_WHAT THIS TASK INVOLVES:_
The expected output is each line in the data below that includes the string "settings".

_PROVIDED DATA:_
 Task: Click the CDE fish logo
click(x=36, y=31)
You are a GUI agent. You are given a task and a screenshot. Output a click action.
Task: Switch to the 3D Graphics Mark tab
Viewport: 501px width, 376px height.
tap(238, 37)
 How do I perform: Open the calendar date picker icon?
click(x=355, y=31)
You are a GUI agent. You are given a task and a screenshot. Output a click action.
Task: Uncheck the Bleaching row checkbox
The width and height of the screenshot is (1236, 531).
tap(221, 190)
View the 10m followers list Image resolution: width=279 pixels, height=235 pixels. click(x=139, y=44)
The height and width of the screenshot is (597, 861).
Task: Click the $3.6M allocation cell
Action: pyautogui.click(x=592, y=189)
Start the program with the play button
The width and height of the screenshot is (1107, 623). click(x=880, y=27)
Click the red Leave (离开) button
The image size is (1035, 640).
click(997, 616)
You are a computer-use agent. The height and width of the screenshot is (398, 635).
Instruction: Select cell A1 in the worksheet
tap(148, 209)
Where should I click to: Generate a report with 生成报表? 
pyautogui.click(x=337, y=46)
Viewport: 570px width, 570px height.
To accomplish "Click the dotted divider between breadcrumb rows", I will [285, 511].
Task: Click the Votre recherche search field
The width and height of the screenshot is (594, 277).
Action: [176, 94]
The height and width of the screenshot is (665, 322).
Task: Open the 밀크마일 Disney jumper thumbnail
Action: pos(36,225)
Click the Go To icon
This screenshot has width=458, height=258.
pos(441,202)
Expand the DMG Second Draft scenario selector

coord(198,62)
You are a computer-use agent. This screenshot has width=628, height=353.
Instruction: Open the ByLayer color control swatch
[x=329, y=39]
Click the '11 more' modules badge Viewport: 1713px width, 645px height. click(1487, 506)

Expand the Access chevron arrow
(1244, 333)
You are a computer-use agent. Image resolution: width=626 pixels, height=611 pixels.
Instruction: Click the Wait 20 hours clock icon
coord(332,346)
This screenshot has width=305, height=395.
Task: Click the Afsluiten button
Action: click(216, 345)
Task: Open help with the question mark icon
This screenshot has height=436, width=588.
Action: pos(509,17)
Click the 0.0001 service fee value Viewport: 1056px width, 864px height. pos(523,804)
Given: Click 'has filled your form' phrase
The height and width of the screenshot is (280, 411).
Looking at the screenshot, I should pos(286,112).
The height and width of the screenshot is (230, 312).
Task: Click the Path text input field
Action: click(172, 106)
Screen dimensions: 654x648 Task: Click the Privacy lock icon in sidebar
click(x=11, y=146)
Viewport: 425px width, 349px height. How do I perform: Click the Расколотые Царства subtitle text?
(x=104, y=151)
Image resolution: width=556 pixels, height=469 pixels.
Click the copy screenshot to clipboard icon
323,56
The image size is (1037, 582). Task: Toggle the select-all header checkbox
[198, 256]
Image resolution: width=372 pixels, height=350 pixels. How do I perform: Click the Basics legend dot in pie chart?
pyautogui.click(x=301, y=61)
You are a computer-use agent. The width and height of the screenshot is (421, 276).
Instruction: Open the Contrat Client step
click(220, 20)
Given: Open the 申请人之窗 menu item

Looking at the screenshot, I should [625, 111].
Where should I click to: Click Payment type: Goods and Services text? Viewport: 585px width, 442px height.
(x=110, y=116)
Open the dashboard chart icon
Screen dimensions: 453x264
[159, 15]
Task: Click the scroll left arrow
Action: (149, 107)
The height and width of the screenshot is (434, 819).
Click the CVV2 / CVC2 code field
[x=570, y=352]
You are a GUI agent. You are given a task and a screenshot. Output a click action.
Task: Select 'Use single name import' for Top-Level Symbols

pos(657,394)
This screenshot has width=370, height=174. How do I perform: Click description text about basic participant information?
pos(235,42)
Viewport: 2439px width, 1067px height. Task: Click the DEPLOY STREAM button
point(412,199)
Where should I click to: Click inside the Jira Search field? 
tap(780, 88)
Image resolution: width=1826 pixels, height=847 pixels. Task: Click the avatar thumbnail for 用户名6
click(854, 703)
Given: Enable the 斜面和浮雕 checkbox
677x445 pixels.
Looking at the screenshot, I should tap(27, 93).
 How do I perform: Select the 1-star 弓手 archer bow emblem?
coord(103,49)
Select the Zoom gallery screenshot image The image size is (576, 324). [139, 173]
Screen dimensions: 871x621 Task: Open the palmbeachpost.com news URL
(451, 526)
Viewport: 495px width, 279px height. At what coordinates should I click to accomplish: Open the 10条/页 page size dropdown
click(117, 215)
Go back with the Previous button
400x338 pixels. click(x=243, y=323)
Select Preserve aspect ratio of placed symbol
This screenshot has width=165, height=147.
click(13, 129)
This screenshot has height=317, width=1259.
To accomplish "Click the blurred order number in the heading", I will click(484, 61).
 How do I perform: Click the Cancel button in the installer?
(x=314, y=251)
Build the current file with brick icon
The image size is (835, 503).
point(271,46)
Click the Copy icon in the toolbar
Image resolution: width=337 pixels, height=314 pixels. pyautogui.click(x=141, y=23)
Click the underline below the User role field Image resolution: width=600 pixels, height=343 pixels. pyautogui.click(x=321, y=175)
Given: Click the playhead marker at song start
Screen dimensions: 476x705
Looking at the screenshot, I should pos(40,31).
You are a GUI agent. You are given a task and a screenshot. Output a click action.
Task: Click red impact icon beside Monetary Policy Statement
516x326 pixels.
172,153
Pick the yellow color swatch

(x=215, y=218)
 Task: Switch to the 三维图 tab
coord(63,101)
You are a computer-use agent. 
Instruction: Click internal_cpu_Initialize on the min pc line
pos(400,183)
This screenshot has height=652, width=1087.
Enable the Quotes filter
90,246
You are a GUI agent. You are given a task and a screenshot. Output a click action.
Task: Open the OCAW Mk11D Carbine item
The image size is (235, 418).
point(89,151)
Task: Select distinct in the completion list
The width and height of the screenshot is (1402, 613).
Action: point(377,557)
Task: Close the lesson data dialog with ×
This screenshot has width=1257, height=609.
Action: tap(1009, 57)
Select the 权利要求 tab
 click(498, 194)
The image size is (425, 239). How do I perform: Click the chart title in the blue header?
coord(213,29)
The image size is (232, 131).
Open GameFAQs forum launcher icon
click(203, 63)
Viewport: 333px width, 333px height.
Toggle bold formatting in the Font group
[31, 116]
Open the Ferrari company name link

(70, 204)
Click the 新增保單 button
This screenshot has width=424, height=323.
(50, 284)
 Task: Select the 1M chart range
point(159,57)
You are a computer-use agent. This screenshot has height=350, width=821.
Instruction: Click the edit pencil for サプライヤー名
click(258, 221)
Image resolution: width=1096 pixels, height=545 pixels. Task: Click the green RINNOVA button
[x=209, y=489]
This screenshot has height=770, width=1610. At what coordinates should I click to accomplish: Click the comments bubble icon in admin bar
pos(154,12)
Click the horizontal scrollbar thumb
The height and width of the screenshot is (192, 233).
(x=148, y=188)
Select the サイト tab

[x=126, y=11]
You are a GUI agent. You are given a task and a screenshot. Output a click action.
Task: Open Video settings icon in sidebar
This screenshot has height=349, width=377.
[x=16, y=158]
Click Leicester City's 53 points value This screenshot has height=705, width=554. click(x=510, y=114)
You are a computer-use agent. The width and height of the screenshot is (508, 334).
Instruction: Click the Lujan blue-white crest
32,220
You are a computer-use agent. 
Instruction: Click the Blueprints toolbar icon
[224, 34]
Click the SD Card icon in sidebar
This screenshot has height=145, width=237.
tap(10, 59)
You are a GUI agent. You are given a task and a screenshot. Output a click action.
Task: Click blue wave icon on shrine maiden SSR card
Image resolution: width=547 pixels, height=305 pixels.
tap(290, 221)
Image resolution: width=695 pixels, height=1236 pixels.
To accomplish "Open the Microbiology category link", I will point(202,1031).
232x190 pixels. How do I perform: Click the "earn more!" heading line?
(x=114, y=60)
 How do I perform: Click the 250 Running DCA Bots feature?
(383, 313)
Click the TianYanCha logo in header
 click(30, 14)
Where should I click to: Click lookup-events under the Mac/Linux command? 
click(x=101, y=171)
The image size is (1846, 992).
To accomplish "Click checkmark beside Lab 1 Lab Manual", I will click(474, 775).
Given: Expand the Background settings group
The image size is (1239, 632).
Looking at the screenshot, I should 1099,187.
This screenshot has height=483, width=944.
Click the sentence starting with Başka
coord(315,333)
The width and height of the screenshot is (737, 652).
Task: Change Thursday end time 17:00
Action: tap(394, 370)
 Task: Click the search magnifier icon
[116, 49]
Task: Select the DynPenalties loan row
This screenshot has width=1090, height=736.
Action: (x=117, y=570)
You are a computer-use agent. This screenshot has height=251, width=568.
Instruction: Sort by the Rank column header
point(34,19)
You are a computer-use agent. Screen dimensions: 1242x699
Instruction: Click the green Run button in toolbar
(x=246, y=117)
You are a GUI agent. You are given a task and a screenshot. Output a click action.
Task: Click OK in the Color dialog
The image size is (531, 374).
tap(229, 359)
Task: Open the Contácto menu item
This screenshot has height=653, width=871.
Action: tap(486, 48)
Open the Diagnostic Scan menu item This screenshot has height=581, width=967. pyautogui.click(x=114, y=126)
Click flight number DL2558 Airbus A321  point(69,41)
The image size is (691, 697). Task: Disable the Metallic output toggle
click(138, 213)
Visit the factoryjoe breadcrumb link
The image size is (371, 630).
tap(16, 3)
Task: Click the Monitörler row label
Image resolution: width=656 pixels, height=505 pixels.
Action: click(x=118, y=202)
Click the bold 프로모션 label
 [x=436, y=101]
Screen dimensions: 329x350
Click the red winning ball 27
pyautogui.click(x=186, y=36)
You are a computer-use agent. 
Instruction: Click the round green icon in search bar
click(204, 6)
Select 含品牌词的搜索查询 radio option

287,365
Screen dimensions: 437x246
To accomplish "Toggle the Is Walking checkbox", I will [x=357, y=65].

_EXERCISE RESPONSE:_
Task: Open Video settings icon in sidebar
Given: Expand the Background settings group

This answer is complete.